**Stated exercise**
Put each line from the start of the items up to and including the line with "[x=970, y=56]" into a JSON list of strings, one string per line. Skip blank lines and leave the pictures out.

▬▬▬▬▬▬▬▬▬▬

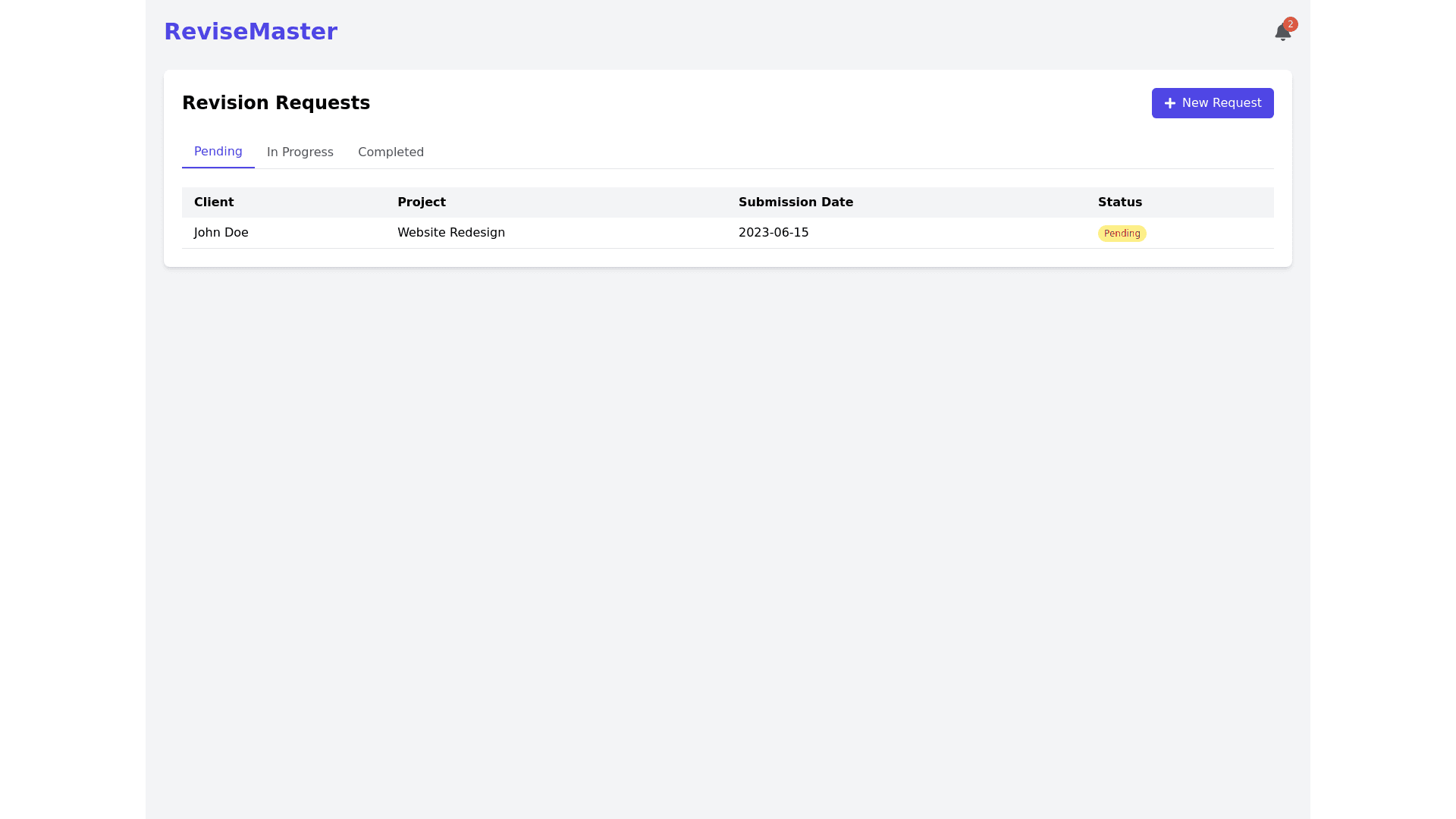1456x819 pixels.
Task: Click the red notification badge showing 2
Action: pyautogui.click(x=1290, y=24)
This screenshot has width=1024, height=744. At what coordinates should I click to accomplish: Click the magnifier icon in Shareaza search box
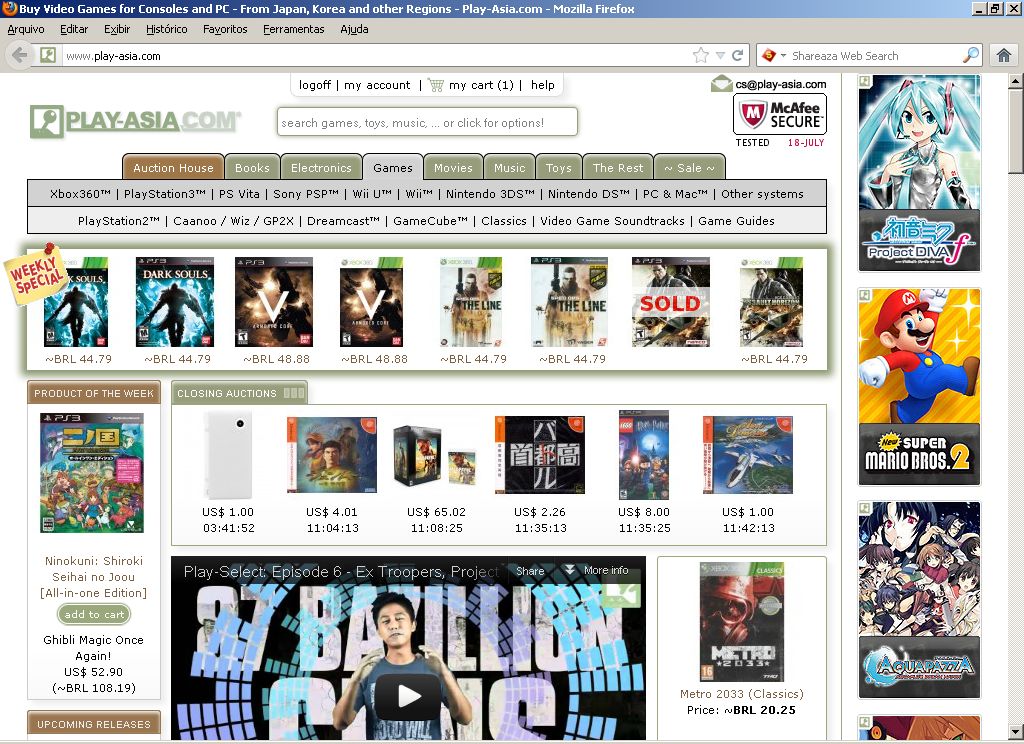[x=970, y=56]
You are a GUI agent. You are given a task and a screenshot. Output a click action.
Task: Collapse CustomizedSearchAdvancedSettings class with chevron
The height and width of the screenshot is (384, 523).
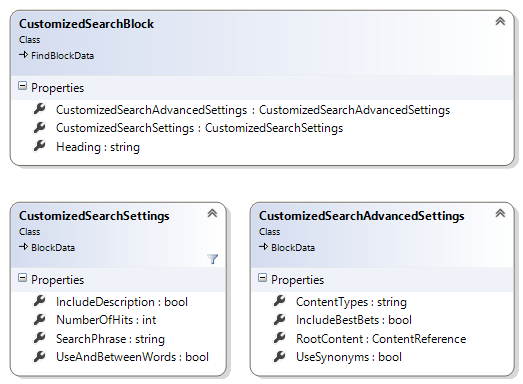tap(500, 213)
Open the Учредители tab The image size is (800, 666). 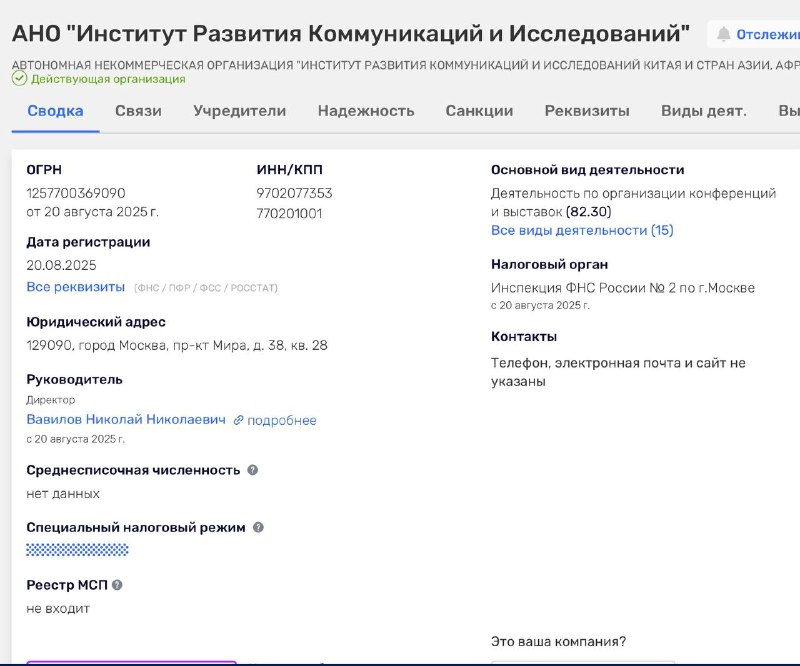239,111
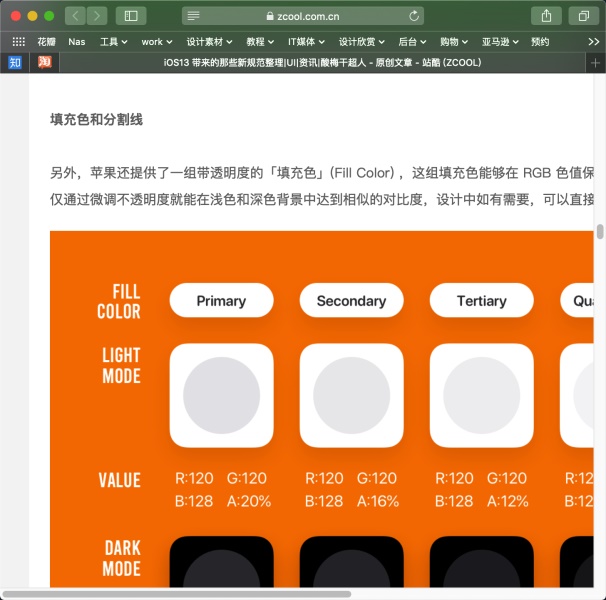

▬▬▬▬▬▬▬▬▬▬

**Response**
[
  "1456x819 pixels.",
  "Task: Click the red notification badge showing 2",
  "Action: pyautogui.click(x=1290, y=24)",
  "This screenshot has width=1024, height=744. At what coordinates should I click to accomplish: Click the magnifier icon in Shareaza search box",
  "[x=970, y=56]"
]